# PASSAGE PROVIDED
Regarding the UX improvements. I would suggest that we do these changes:

In the connections drop-down, just like we show in staging env, we should show:

Function
fetch
Postgres (disabled)
Google Sheets (disabled) For disabled ones we show a message that they are currently available in the self-host version only.

Add query should not be a blank list. Like we show in the staging environment, we should show:
- default fetch
- default function
- Movies API
- Covid API
- dog API
Self-host button on top.
When creating the app, show the message that 'In case you need to revisit the app later please save the app URL'

apedroferreira commented 1 year ago

Personally, I'd first try out deploying nginx as a forwarding proxy

I like this option, I think any of the 3 would work right now but it seems like the most future-proof, as long as it does not take a lot more time/effort. And rate limiting is definitely something we should add to improve security overall. If we're going for speed, in-memory rate limiting as Vytas said should work for now as we probably don't plan to have multiple instances in the short-term?

If we're rate limiting data source calls only/mostly, I guess we could use appId as the key not to have to rely on the IP address, which is a bit more unreliable?

About the UX, I like the list Prakhar made + allowing only client-side fetch and functions. If there is no preselected option either for creating a new connection or a query, we could also use placeholder text that makes it more clear that the user should pick an option.

apedroferreira commented 1 year ago

We could also store (in localStorage, for example) the appId for the last app a user worked on, and when they open the main page, if that app still exists, show a popup with something like: "You were working on this app last time. Do you want to go back to it?"

Not sure if we want to do that but just an idea.

Janpot commented 1 year ago

Just want to point out that I'm proposing rate-limiting outbound requests through a forwarding proxy on the fetch calls that the backend is making and @bytasv is proposing rate-limiting inbound requests by wrapping the handler that serves data calls from the frontend. Which are two whole different things.

I believe there could be some benefits to rate limiting outbound requests over inbound:

We are limiting at the "right location". Nothing more needs to be done. By limiting inbound calls, we still need to be vigilant about what the handler is doing downstream. For example, we will still have to add additional limiting on the amount of fetch calls a function datasource can execute in one script. This will become harder to deal with once we support queries calling other queries, as they will all need to look at the same rate limiting budget.
In my first comment I made note of being able to blacklist specific hosts from being fetched from our servers. This would be straightforward to add in a forwarding proxy. If an abuse report comes in, it will be important to be able to react quickly. (I've seen such abuse reports off and on while working on a distributed web crawler, you want to stay friends with your hosting provider 🙂 )

# DATA EXTRACT
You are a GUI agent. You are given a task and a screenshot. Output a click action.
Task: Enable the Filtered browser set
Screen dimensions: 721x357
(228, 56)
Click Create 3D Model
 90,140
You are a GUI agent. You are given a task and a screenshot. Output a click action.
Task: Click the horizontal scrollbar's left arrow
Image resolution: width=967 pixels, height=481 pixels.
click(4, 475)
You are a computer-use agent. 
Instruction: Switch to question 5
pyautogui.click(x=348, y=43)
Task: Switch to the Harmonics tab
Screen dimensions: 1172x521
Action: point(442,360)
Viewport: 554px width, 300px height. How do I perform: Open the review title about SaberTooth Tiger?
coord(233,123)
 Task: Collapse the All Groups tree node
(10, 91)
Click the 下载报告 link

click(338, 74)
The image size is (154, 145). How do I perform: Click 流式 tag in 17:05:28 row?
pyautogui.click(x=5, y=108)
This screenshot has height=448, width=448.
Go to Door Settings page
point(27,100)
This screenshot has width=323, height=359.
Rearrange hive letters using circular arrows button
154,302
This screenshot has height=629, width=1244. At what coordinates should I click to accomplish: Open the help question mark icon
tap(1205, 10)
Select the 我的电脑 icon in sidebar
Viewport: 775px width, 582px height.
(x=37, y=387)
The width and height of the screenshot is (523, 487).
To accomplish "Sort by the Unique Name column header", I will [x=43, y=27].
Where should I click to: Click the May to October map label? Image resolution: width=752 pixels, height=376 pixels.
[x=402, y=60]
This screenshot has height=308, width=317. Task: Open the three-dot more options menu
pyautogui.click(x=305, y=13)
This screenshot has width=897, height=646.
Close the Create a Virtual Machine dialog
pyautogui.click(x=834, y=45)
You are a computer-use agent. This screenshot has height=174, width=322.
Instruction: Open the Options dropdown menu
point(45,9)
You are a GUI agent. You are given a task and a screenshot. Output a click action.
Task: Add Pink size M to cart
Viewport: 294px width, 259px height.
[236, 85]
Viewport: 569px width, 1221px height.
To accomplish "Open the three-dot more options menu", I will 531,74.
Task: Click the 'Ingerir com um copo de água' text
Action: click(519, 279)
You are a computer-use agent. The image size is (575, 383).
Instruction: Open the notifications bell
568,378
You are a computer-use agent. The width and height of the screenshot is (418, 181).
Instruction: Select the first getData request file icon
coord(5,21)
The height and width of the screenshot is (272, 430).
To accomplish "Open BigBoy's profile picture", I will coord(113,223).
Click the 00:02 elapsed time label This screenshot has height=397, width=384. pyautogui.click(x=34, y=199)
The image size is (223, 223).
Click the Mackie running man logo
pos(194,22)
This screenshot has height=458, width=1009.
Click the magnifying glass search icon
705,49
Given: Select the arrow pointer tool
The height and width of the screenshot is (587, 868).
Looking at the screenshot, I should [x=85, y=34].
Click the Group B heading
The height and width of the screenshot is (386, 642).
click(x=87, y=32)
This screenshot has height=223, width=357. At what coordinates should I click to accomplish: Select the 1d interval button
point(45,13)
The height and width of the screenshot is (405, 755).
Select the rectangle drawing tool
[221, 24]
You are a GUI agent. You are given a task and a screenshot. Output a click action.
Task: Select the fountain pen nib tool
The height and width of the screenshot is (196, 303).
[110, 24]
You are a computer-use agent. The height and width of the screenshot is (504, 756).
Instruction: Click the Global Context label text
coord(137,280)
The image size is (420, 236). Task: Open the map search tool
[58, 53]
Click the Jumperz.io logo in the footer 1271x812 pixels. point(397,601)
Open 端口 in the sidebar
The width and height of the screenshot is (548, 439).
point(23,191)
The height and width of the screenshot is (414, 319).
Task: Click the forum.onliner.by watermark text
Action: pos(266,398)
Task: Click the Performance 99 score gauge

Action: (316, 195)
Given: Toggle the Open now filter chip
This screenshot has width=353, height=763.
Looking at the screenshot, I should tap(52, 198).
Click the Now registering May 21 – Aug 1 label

# LIST OF TASKS
(1) Copy the part of the thread starting with "If we're rate" and going on through "just an idea.".
(2) According to the thread, what could be used as the rate-limiting key for data source calls instead of the IP address?
The entries aren't needed here.

# TASK ANSWERS
(1)
If we're rate limiting data source calls only/mostly, I guess we could use appId as the key not to have to rely on the IP address, which is a bit more unreliable?

About the UX, I like the list Prakhar made + allowing only client-side fetch and functions. If there is no preselected option either for creating a new connection or a query, we could also use placeholder text that makes it more clear that the user should pick an option.

apedroferreira commented 1 year ago

We could also store (in localStorage, for example) the appId for the last app a user worked on, and when they open the main page, if that app still exists, show a popup with something like: "You were working on this app last time. Do you want to go back to it?"

Not sure if we want to do that but just an idea.

(2) The appId.